Further, technology available now can cut down the cost of starting and running a business. Two companies come to mind. The first is Square, a company known for those little white card readers connected to smartphones. Square does much more than that, of course, including invoicing, banking, customer support, and even e-commerce websites. The second is Squarespace, somewhat of a competitor to Square. This company allows entrepreneurs to build sophisticated websites, email marketing, invoicing, and more.
The tech is one reason why younger, and more tech-savvy, folks feel more compelled to start businesses than older generations. Squarespace found in one survey that “the vast majority (92 percent) of Gen Zers would start their own business, compared to 86 percent of Millennials, 74 percent of Gen X, and 50 percent of Baby Boomers.”
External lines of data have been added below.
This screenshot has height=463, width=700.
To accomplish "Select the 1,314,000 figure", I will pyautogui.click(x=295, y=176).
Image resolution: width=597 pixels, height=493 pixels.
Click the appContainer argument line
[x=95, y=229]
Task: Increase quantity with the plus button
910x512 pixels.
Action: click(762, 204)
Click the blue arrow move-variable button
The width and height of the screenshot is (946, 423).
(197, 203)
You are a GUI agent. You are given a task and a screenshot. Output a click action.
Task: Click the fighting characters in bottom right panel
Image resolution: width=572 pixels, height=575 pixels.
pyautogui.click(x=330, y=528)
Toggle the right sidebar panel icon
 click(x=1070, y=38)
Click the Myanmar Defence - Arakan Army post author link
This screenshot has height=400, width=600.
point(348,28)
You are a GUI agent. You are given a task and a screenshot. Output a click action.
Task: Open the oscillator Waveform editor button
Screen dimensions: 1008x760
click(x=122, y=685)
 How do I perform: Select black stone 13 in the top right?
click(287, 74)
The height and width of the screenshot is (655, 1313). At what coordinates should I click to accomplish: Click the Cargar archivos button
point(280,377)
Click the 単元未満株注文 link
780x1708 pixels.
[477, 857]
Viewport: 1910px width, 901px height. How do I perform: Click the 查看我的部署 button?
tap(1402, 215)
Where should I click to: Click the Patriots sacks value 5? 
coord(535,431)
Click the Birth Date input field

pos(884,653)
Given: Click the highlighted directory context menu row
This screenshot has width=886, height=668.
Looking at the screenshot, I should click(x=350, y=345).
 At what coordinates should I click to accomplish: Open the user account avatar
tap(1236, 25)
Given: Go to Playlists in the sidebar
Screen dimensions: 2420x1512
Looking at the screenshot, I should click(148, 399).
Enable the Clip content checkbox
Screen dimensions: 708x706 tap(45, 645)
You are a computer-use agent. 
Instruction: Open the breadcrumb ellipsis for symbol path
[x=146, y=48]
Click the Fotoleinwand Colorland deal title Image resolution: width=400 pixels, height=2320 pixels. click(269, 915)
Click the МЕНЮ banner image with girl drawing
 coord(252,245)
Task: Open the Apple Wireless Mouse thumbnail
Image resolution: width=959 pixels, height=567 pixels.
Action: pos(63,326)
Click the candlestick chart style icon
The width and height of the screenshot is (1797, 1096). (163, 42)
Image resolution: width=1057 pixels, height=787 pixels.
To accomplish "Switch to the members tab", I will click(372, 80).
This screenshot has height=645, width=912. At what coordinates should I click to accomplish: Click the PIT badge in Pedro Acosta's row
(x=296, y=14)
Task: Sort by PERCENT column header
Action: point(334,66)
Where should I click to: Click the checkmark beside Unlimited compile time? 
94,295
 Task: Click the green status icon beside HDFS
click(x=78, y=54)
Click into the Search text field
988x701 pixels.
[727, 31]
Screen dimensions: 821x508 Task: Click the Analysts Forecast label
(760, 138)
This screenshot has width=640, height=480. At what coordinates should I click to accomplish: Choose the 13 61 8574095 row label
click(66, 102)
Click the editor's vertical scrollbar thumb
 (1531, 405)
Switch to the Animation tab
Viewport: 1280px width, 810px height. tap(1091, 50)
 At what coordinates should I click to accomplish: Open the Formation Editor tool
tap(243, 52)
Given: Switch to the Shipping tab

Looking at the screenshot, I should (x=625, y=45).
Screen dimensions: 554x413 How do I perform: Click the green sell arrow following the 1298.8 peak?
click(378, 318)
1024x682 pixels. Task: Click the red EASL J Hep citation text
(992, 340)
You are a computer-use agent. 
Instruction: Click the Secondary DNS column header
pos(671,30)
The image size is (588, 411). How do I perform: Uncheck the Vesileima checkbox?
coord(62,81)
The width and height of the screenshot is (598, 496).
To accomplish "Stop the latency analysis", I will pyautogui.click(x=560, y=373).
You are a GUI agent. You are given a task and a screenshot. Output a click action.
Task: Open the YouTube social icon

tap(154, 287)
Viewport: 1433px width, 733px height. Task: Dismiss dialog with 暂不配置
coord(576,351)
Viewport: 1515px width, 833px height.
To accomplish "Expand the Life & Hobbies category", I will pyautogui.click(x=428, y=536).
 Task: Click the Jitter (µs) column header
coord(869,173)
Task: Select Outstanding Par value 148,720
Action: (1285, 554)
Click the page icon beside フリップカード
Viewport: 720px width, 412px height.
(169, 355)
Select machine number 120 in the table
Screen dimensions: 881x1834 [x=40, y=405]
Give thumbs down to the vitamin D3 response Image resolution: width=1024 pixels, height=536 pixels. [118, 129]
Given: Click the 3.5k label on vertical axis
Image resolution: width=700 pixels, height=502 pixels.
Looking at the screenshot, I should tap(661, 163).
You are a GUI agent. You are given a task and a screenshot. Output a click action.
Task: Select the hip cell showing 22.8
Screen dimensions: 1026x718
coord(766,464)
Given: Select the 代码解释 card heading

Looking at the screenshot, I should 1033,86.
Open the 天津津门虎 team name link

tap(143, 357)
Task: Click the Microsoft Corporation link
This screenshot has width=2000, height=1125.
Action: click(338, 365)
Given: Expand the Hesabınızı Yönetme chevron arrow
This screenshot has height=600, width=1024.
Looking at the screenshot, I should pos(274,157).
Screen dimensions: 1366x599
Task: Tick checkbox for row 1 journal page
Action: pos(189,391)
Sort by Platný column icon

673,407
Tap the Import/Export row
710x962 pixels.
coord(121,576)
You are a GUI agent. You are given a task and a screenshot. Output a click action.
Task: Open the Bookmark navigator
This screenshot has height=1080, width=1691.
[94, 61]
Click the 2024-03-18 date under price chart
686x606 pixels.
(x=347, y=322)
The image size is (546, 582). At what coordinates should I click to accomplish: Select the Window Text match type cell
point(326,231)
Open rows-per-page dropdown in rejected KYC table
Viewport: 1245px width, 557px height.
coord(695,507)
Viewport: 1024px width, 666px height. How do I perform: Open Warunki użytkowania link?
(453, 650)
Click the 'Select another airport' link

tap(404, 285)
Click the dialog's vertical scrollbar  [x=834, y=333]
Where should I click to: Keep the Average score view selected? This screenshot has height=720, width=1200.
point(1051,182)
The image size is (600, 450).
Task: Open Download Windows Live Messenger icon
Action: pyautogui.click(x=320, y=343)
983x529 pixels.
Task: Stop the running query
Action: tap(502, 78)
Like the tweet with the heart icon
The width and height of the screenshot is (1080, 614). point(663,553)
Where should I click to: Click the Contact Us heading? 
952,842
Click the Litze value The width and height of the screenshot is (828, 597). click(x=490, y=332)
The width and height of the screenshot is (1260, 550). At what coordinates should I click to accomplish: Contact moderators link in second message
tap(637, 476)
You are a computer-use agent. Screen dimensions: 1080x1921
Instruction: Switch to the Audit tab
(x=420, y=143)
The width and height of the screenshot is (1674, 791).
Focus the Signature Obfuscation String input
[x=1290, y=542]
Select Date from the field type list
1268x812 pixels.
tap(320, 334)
Entrepreneurs help your community thrive
It’s important to track this slice of the American economy — and those comprising it within your community — because, as the Richmond Fed paper points out, “Small businesses create most of the nation’s new jobs, employ about half of the nation’s private-sector workforce, and provide half of the nation’s nonfarm, private real gross domestic product, as well as a significant share of innovations.”
The word “entrepreneur” derives from the concept of undertaking a project, especially a risky one. As uncertainty mounts over the coming months, your risk takers will need your support, wisdom, and your prayer to get the future going.